In our copyrighted world, where branding is everything, copying is the eight sin. Forget celebration, the copiers are usually struck with a lawsuit and sued for millions (depending upon who is the artist) and paralleled to devils and evil people. It’s considered the worse kind of creativity, in fact, there’s no creativity in a copy. Oh, and btw, I was sure about this myself. As an author who’s writing my first book, I dream of a time when I wont be financially dependent and the only way to do that is to copyright and sell my creative work. if someone copies it, I will be completely heartbroken.

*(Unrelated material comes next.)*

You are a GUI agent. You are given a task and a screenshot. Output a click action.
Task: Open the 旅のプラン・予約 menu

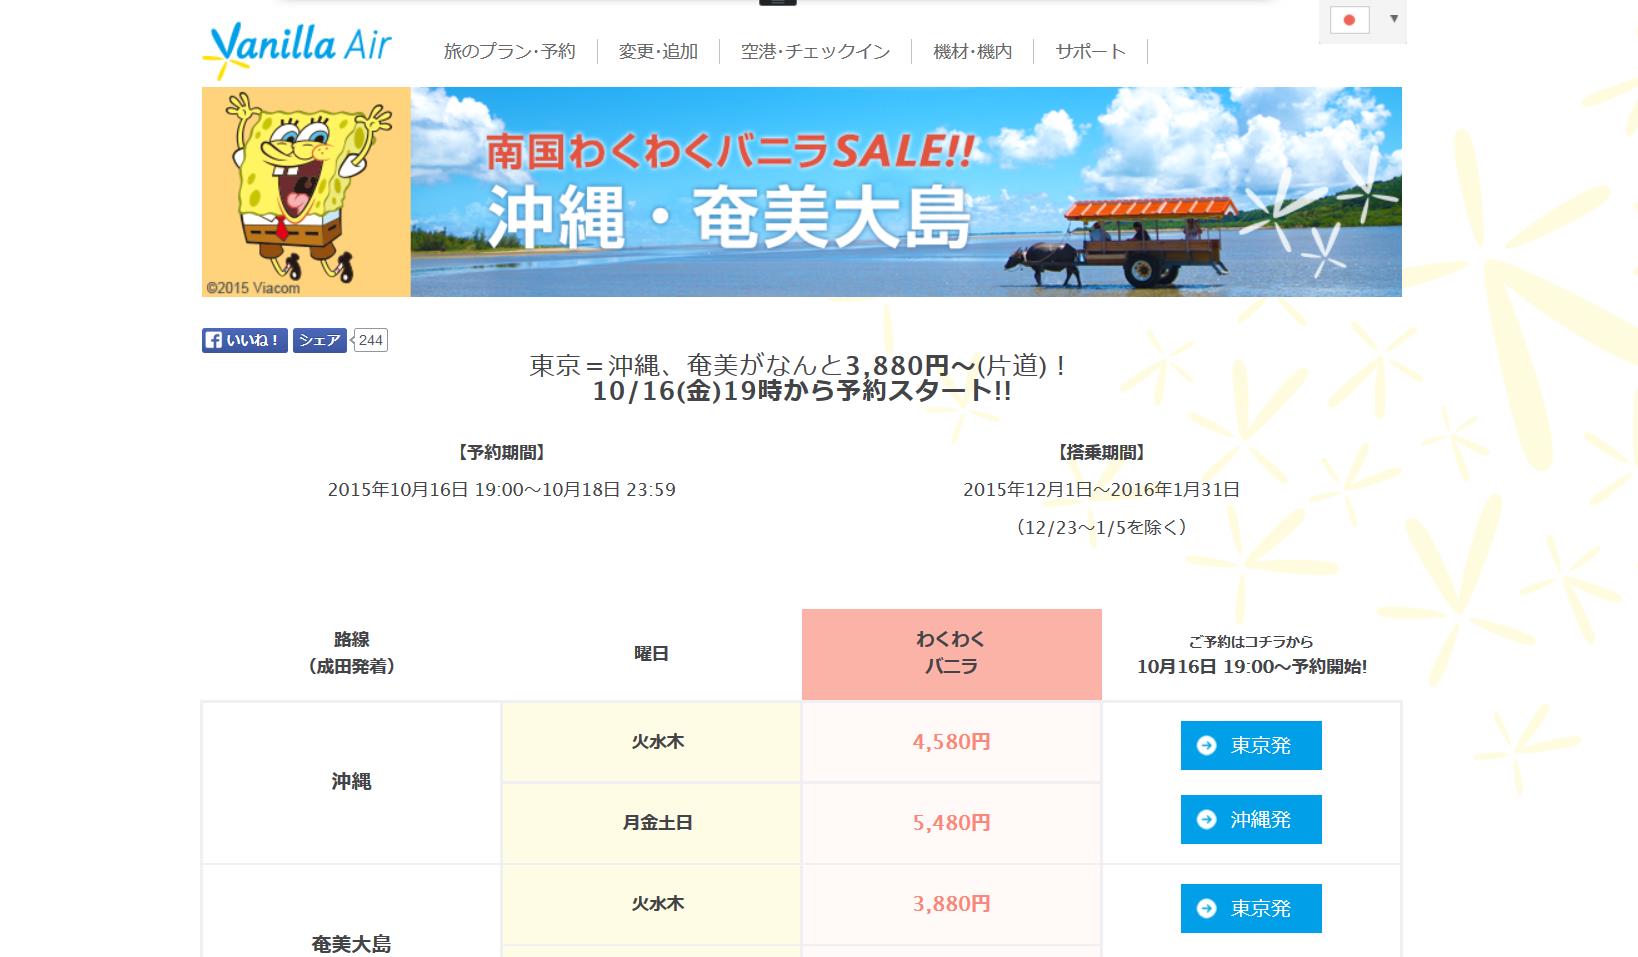click(509, 51)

But then what about the new copy-paste generation that is coming up? Aren’t they, with information just a google search away and no qualms about copy-pasting articles, thoughts, ideas from the online world, going the same way as the Romans? There’s one difference though. The Romans were crediting the master they copied. So if someone copies you as a creator and credits you for the original, would you be all right? Or do you need a part of the royalties?
I just took a two week trip to Paris and Italy. Instead of a one-shot summary of the travel, I am breaking my experiences up in thoughts, ideas and learning I took away from the beautiful continent. Presented in a series of blogs called Notes from Europe, it will be written across a few days, weeks or months, I am not sure which. I aim to present things I remember to have thought when I was in the continent from where modern culture as we know it has stemmed from.